Two days before facing the Indianapolis Colts in Super Bowl XLI in February 2007, the Bears conducted their final practice of the week at the University of Miami.
On one play, reserve linebacker Rod Wilson dropped back into pass coverage, turning his hips and running downfield—just as he had done hundreds of times before. Only this time he pulled up in pain after tweaking his hamstring—an injury that unfortunately prevented him from playing in the Super Bowl.
Fast forward 13 years later and Wilson is back in south Florida, once again in pursuit of the same elusive Super Bowl victory that eluded him with the Bears—except this time he's there as assistant special-teams coach of the Kansas City Chiefs.
After watching from the sideline as the Bears lost Super Bowl XLI to the Colts, Wilson never dreamed that he'd ever have another opportunity to win an NFL championship ring, especially in the same stadium.
"To be honest with you, no," Wilson said this week during a telephone interview from Miami. "This is a tough thing to achieve, the ultimate game on Sunday. But I'm blessed and I'm happy to be back. And it's crazy that we're back in Miami."
Wilson is thrilled to have a second chance to win a Super Bowl, but he's not seeking redemption for the hamstring injury that prevented him from playing in the big game with the Bears. In fact, he sounds slightly embarrassed that some of the Chiefs players he coaches found out what transpired 13 years ago.
"I don't talk about it," Wilson said. "But every now and then it comes up, especially now. A lot of people didn't know about it. But it kind of got out there a little bit, in the locker room, so now I've got to kind of deal with it. Players ask me about it. I try to explain it to them. They want to know what happened."
Even after suffering the injury in the Bears' Friday practice, Wilson still hoped to play in Super Bowl XLI. But he was informed the day of the game that he would not be active. As you'd expect, the news crushed Wilson, who at the time was a valuable four-phase special-teams contributor.
"I came back into the locker room and sat at my locker and I was very emotional," Wilson said. "I remember [Bears center] Olin Kreutz coming over and telling me to keep my head up and saying, 'I'm sorry, but we're going to need you on the sideline cheering us on.'
"It was really big of Olin to do that. He was the first guy who said something to me. I kind of picked myself up after that. I just tried to be supportive in the locker room and on the sideline."
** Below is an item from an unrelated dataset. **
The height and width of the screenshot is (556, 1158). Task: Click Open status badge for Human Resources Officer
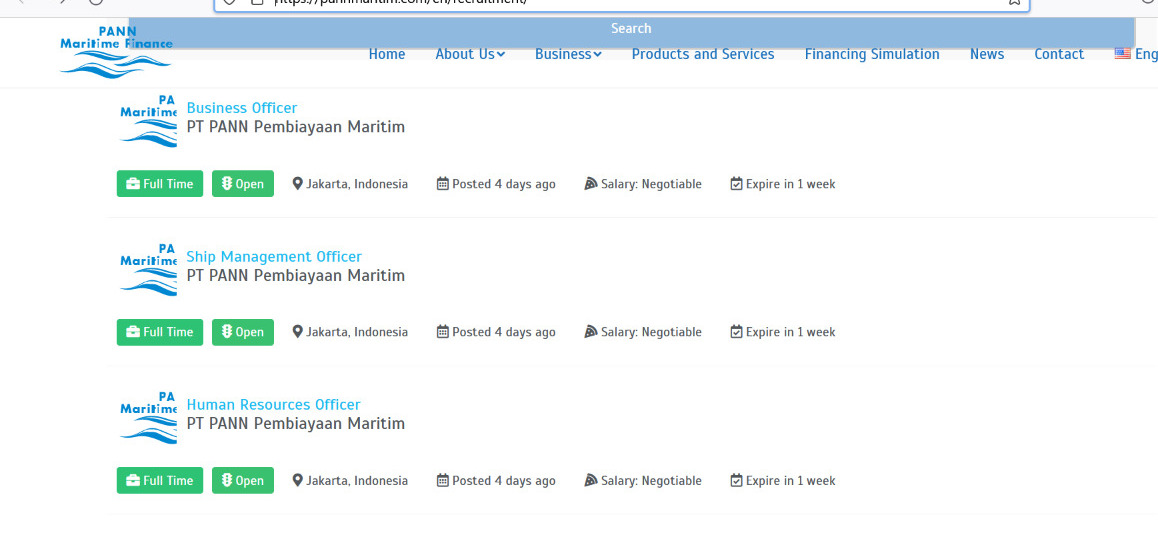(x=243, y=481)
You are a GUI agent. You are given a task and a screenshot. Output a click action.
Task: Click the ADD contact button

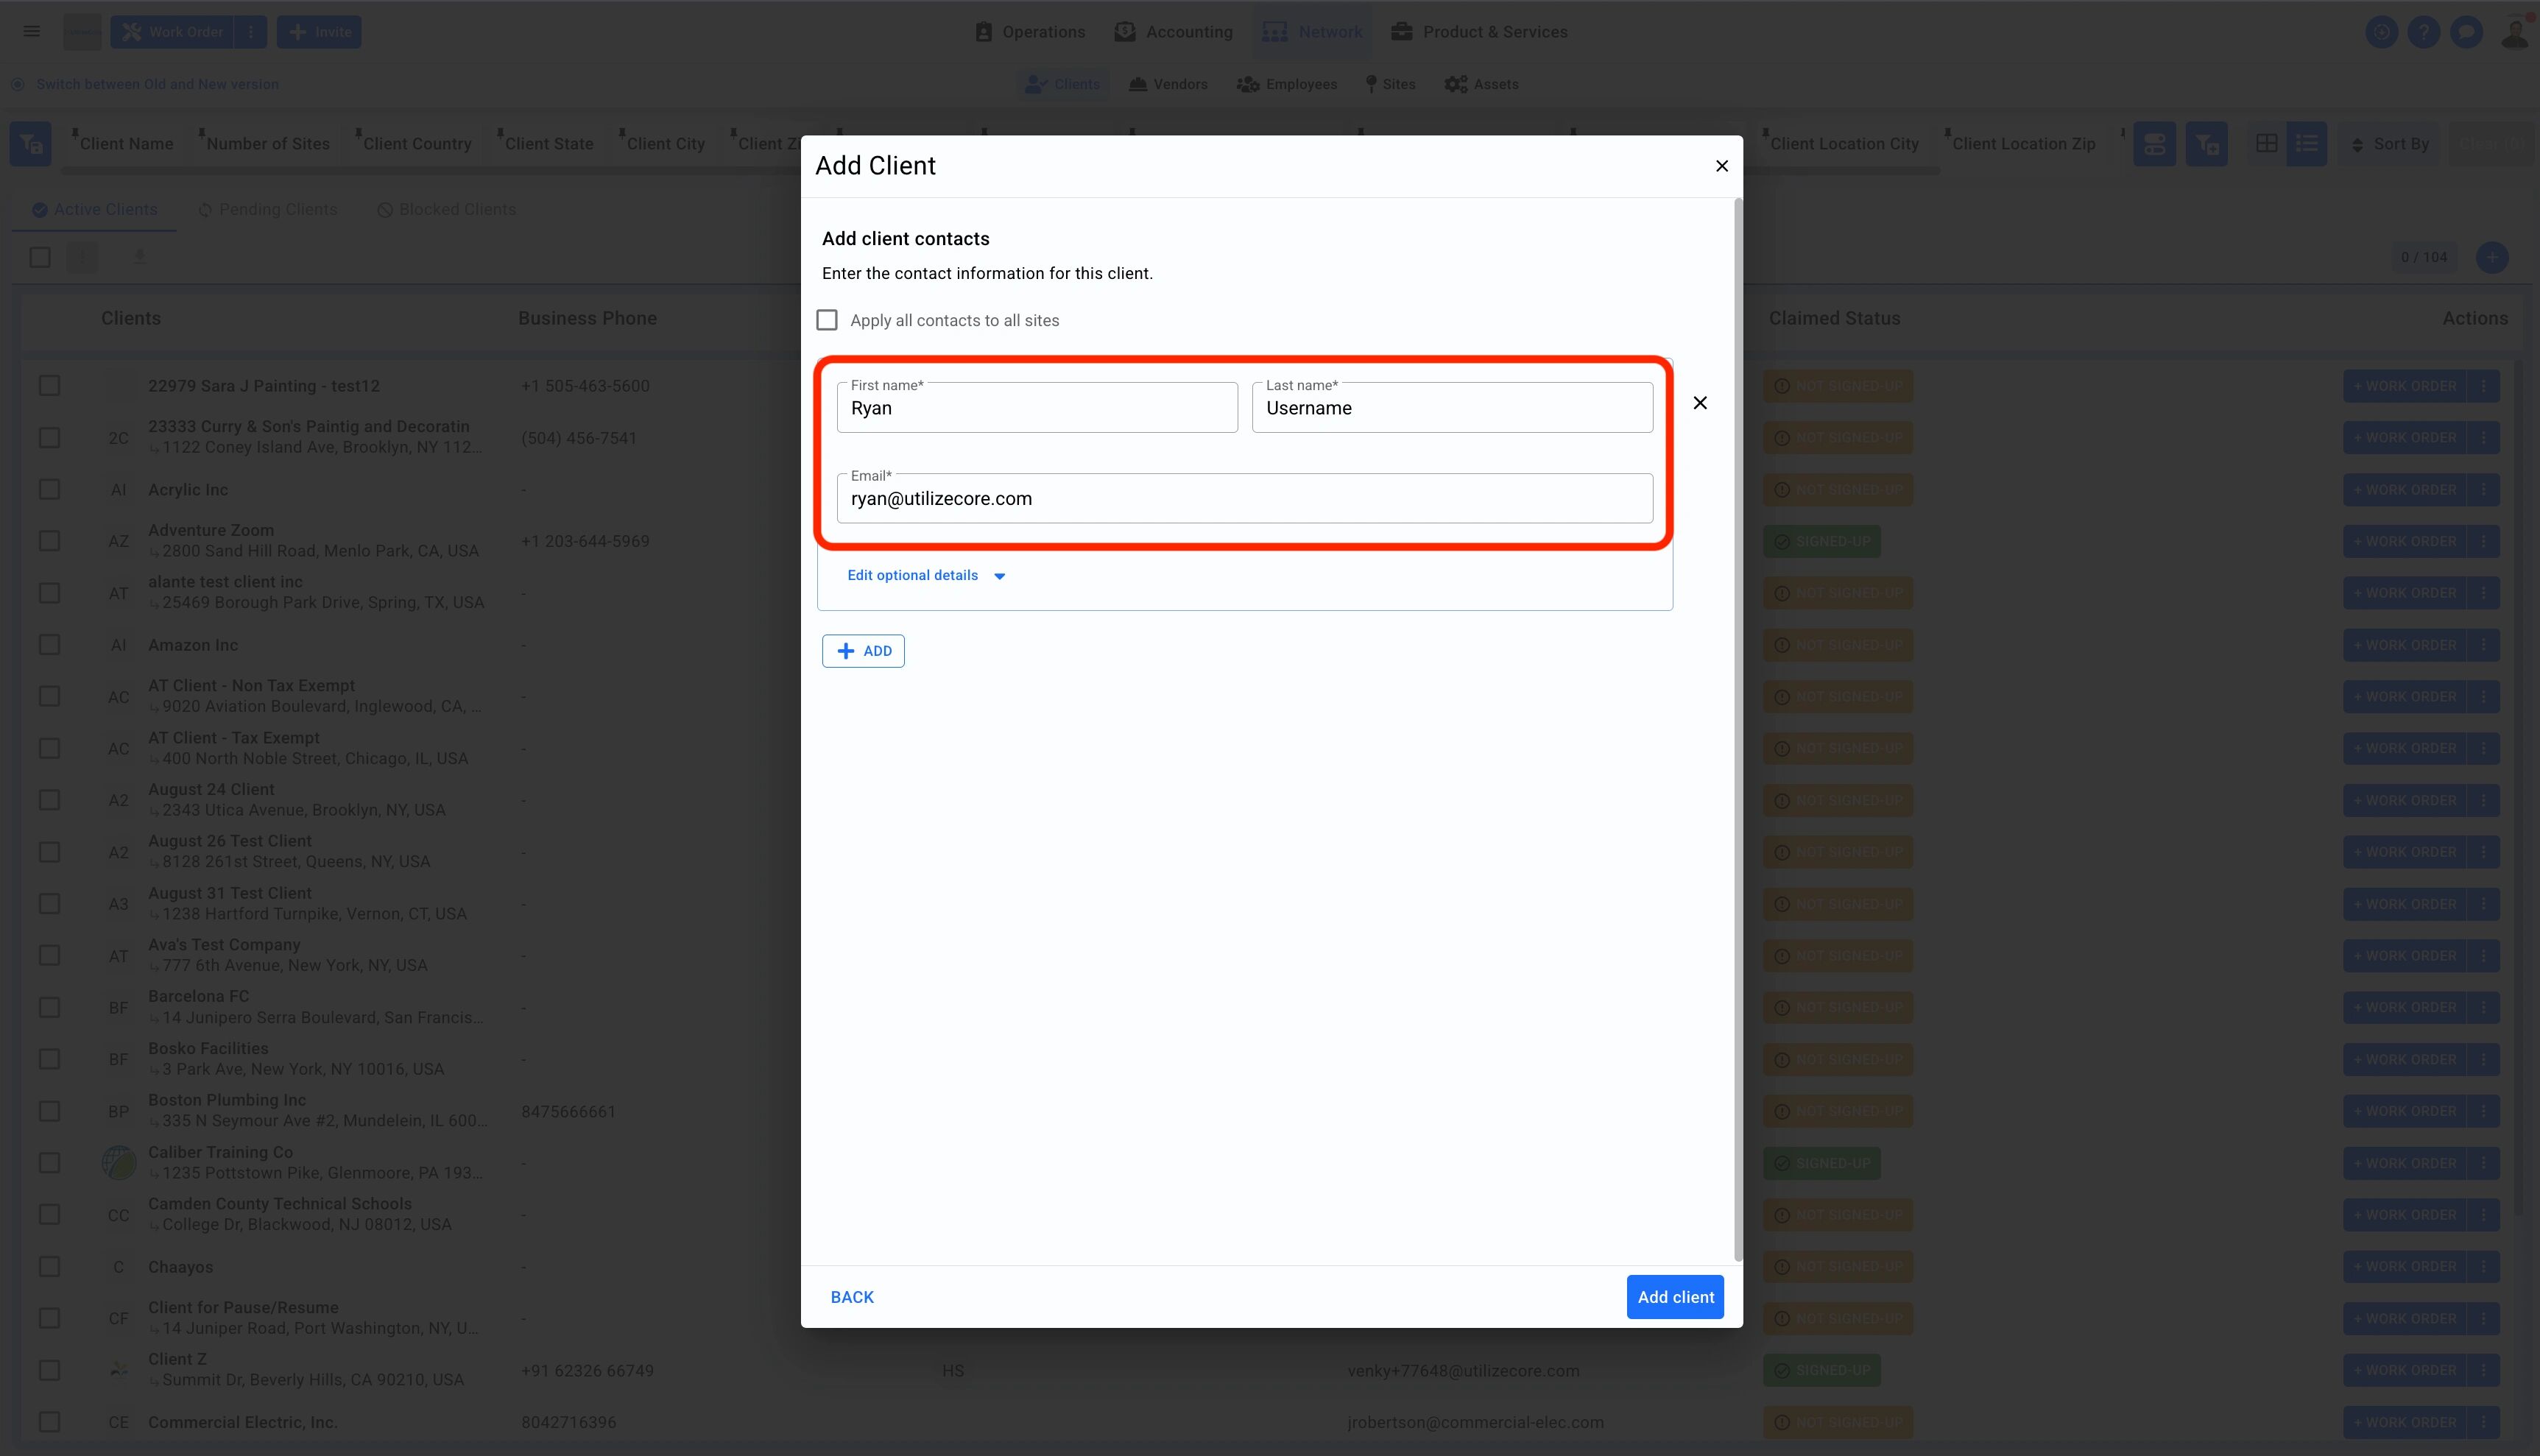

Wilson was selected by the Bears in the seventh round of the 2005 draft out of South Carolina. After missing his entire rookie year with a knee injury he sustained in a preseason game, he played in the final 13 regular-season contests in 2006 as well as playoff wins over the Seahawks and Saints.
Wilson appeared in 15 games with the Bears in 2007, but he broke his arm in a 2008 preseason contest and was released with an injury settlement.
After playing with the Buccaneers in 2009, Wilson returned to the Bears in 2010 following an injury to linebacker Hunter Hillenmeyer. The Bears won the NFC North title and advanced to the NFC Championship Game, where they lost to the Packers.
Wilson started his coaching career at the collegiate level, spending four seasons as inside linebackers coach at Charleston Southern University from 2013-16.
He then joined the Chiefs in 2017 as the assistant to special-teams coordinator Dave Toub, who coached Wilson while serving in the same role with the Bears under Lovie Smith from 2004-12.
"It's been great," Wilson said of his three seasons in Kansas City. "Having played for coach Toub and now being able to work for him, I already had an understanding of what he was looking for and what he wanted. It made the transition a whole lot smoother."
Wilson also loves working for Andy Reid, one of the NFL's most highly-respected head coaches. Reid has led the Eagles and the Chiefs to 15 playoff appearances in 21 seasons but is still seeking his first Super Bowl victory. It's something that Wilson hopes to help Reid accomplish Sunday when they face the San Francisco 49ers.
"I want to win for coach Reid," Wilson said. "Just watching how he works, how he keeps the players motivated and how the players love him, working for him has been a true blessing. He's consistent. You're going to get the same coach Reid every day. He's going to give 100 percent in everything he does, he's going to battle for you and he's legitimately the same guy every day."